Extracted data entries:
________

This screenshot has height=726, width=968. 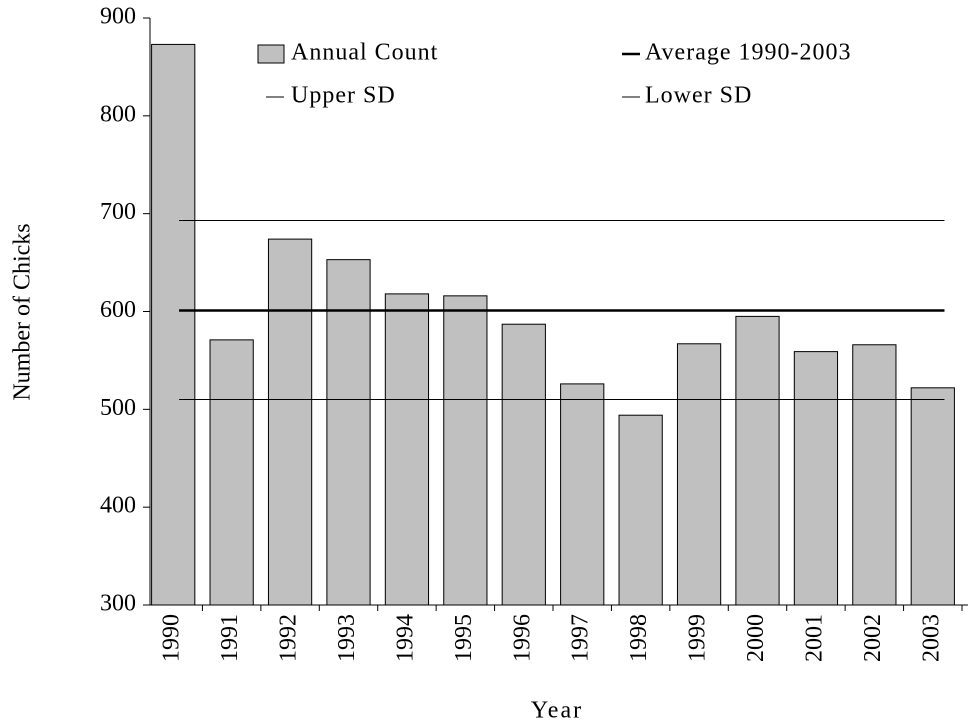 What do you see at coordinates (748, 53) in the screenshot?
I see `legend-label: Average 1990-2003` at bounding box center [748, 53].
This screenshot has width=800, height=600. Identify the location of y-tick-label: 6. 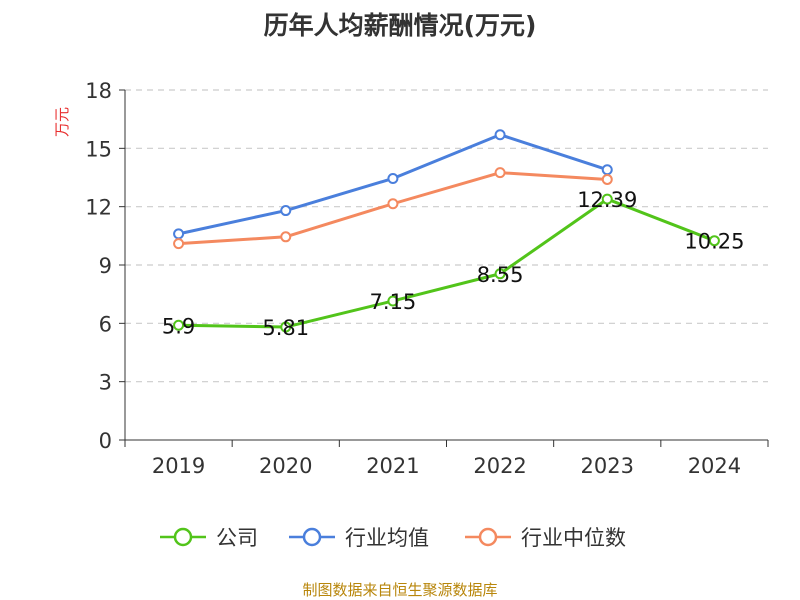
(106, 324).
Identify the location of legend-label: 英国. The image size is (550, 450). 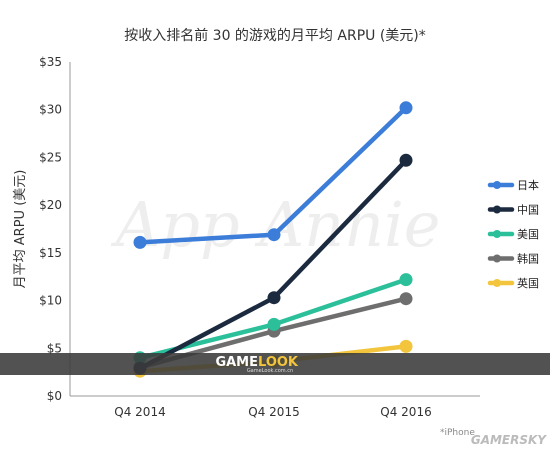
(528, 283).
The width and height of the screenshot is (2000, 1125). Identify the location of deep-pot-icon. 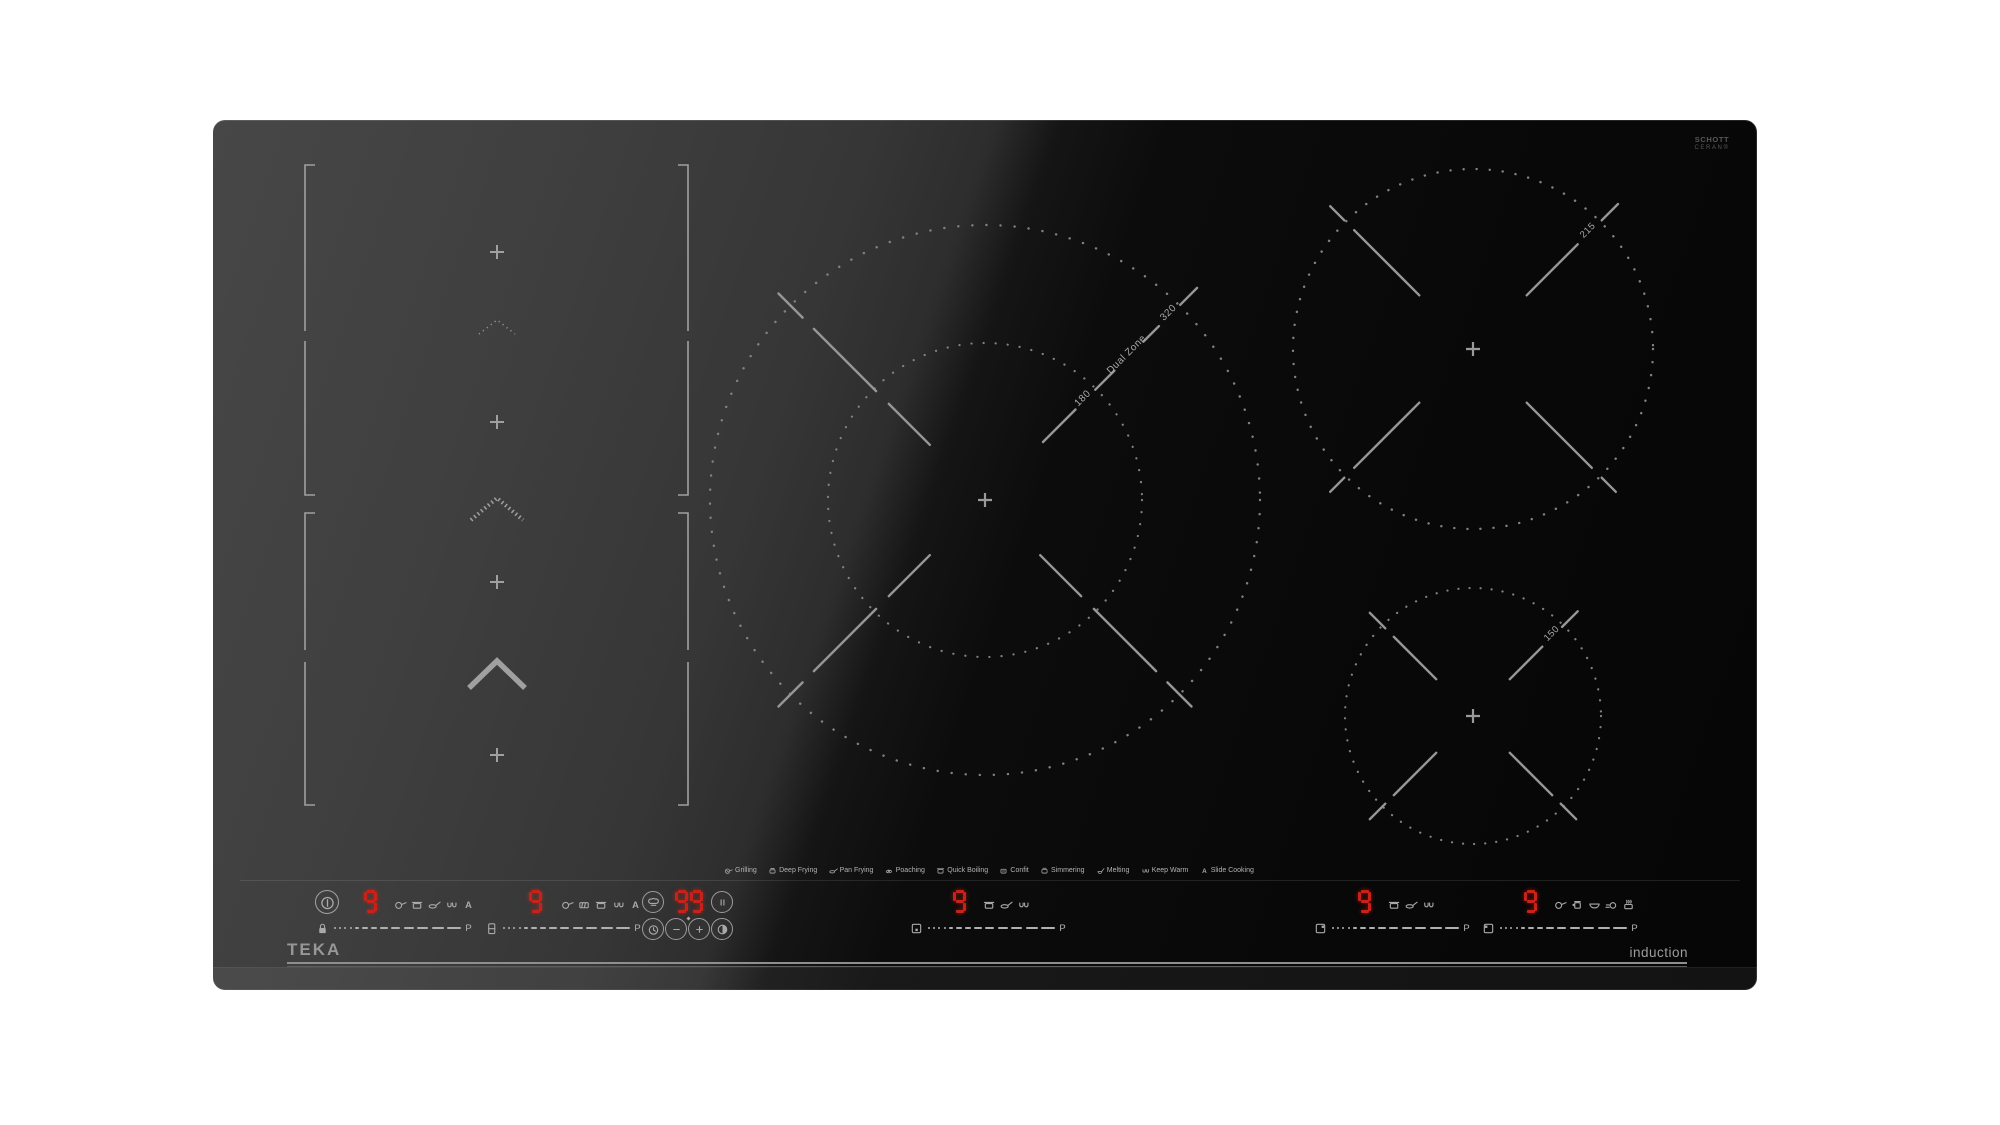
(772, 871).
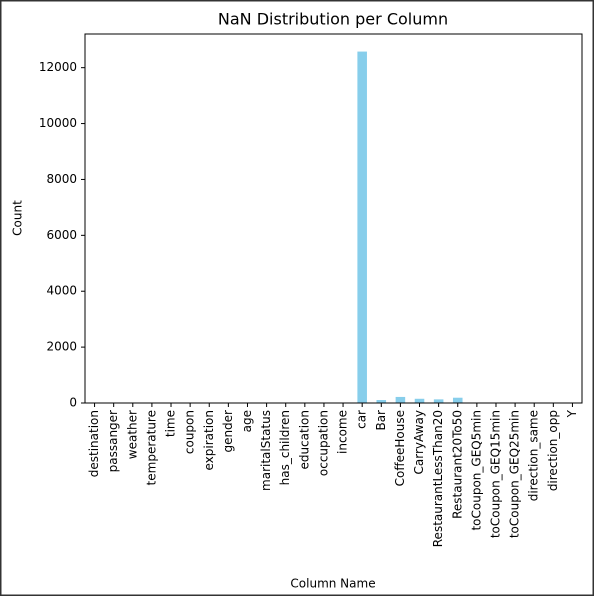  I want to click on y-tick-label: 8000, so click(62, 179).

________

Transcribe the entries from the line containing "The width and" through the last line of the entries, including both. Leave the pictures out of your copy.

The width and height of the screenshot is (2000, 1125). Identify the location of deep-pot-icon. 
(772, 871).
  I want to click on y-tick-label: 8000, so click(62, 179).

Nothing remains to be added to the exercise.